Task description:
In the text below about taking a break from homeschooling, what color was the hair of the mother in the babycare room?

Text excerpt:
┌──

We are taking another break from homeschooling, but this time it's in the form of attending actual school. I really wanted to be able to do another year, and I was excited about it, but I think that moving to a new state, having an infant who doesn't sleep EVER, and not knowing a single soul here proved to be a triumvirate of sabotage. We went and checked the new school out, interviewed the principal, had her show us around, asked a ton of questions, and jumped in. I was a little heartbroken at first, but the kids are happy. They are making a lot of friends, and this year, I suppose that's all it's about, since I learned last year not to fret over their academics, test scores, or speed math. I try very hard each morning to maintain the fine balance between teaching them to responsibly be on time while not succumbing to the ridiculous stressed out mania we feel when we aren't. After all, I'm a mom trying to get my kids to school, not a pediatric neurosurgeon trying to get to a emergency lifesaving procedure. Perspective.
We tried, though. There is a group nearby that arranged tuition based classes for homeschooled kids to take, non graded, non compulsory, and free in structure. I signed G and B up for a few classes, and we were excited to go. I took the baby, and sat in the back with a few other mothers.
When the baby needed to nurse, I headed for the babycare room. There was a mother in there with three kids, and she looked pretty laid back. She had blue hair, and her 2 year old toddler did, too. Pretty cute, I thought to myself. Maybe I will strike up a conversation!
But then she opened her mouth. The oldest girl wanted her to play, but the mom kept saying in a very angry voice, "I am not a toy. I do not play." Over and over. The first time it was funny, but after the fourth time I started to feel a sense of discomfort not unlike the kind you get when you KNOW a booger is hanging out your nose but you've got nothing to wipe with. In fact, I was very close to that as I had been battling a sinus infection.

└──

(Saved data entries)

┌──

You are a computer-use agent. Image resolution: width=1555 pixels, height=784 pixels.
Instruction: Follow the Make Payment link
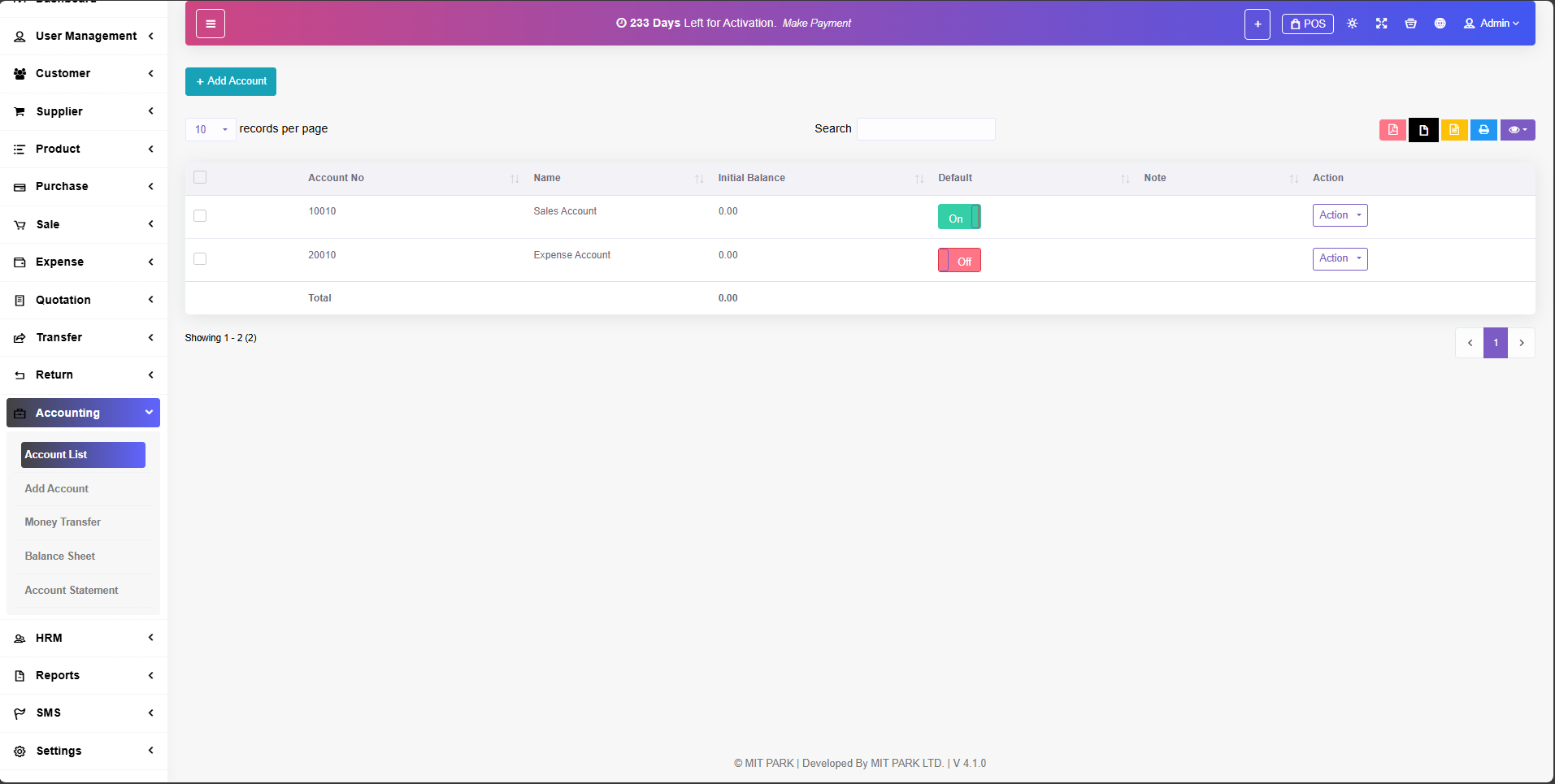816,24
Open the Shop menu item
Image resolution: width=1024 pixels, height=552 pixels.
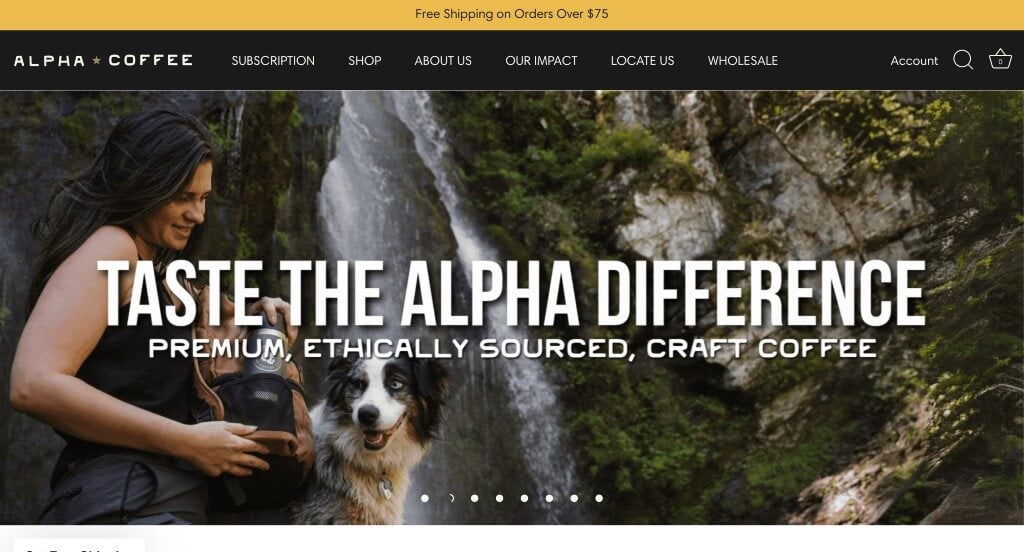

└──

Completed exercise:
Blue.